The Wall Street Journal reported late Wednesday that the SEC had issued subpoenas linked to its probe into so-called initial coin offerings, a process in which companies raise money through the sale of new digital coins, which some studies suggest hit $5.6 billion last year and at least $1.6 billion over the past two months.
"I think our Main Street investors look at these virtual currency platforms and assume they are regulated in the same way that a stock is regulated and, as I said, it's far from that and I think we should address that," SEC chairman Jay Clayton told lawmakers on the Senate Banking Committee on Feb. 6. "Those who engage in semantic gymnastics or elaborate re-structuring exercises in an effort to avoid having a coin be a security are squarely in the crosshairs of our enforcement provision."
Bitcoins were marked 3.5% higher in Thursday trading on the bitstamp exchange in Luxembourg, which feeds prices into the CME Group futures contract, and changing hands at $10,675 each, a move that extends the world's best-known digital currency's gains to 56% from its early February trough.
"We are supportive of any action which helps the cryptocurrency industry grow and develop in the right way," said Iqbal Gandham, UK Managing Director at eToro, a cryptocurrency retailer. "We're still in the nascent stages when it comes to the ICO market."
"Appropriate regulatory measures could help to ensure consumer safety and the promotion of best practice, and provide certainty and clarity for the industry," he added.

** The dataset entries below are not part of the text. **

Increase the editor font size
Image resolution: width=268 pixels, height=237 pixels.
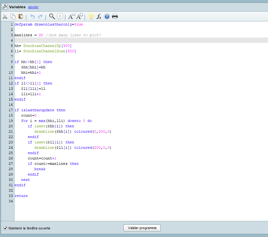80,16

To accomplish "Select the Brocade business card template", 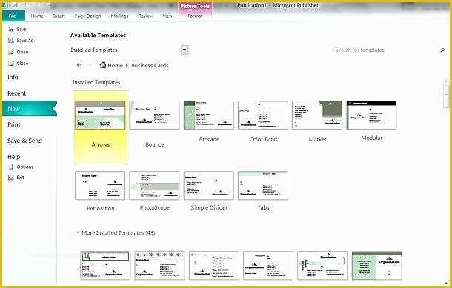I will coord(209,115).
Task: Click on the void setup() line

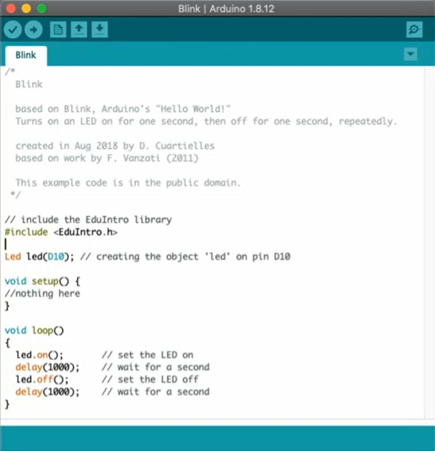Action: click(42, 282)
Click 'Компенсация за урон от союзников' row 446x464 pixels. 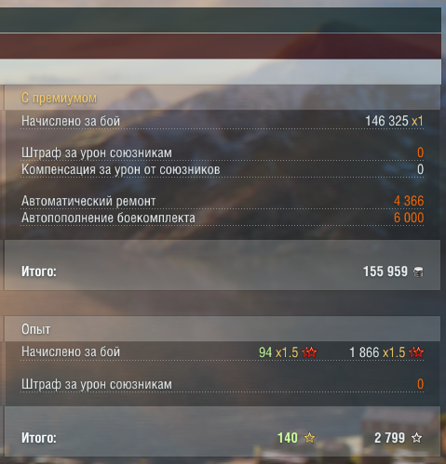pyautogui.click(x=223, y=169)
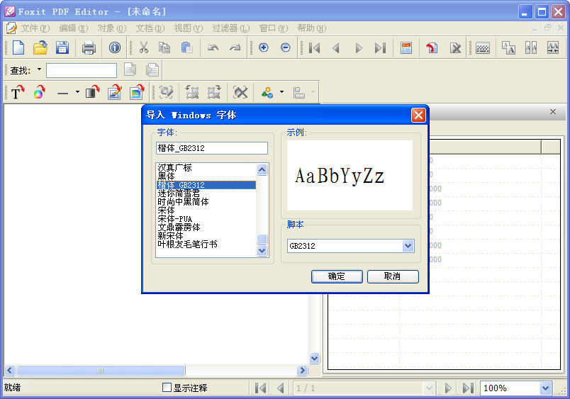Click the Save (floppy disk) toolbar icon
Image resolution: width=570 pixels, height=399 pixels.
(x=62, y=47)
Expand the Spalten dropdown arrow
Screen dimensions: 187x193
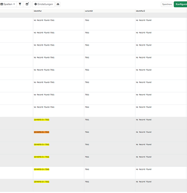[14, 4]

Curiously, digital currency markets have largely powered-through a series of legal and regulatory challenges to the sprawling global market -- which coinmarketcap.com pegs at $453.7 billion -- including the Feb. 21 arrest of BitFunder founder Jon Montroll, whom Manhattan district attorney Geoffrey Berman said "repeatedly lied during sworn testimony and misled SEC staff to avoid taking personal responsibility for the loss of thousands of his customers' bitcoins."
That followed the declaration by Bank of England Governor Mark Carney that bitcoin had "pretty much failed" as a traditional currency. Carney told a panel of lawmakers on Feb. 19 that bitcoin "is not a store of value because it is all over the map. Nobody uses it as a medium of exchange."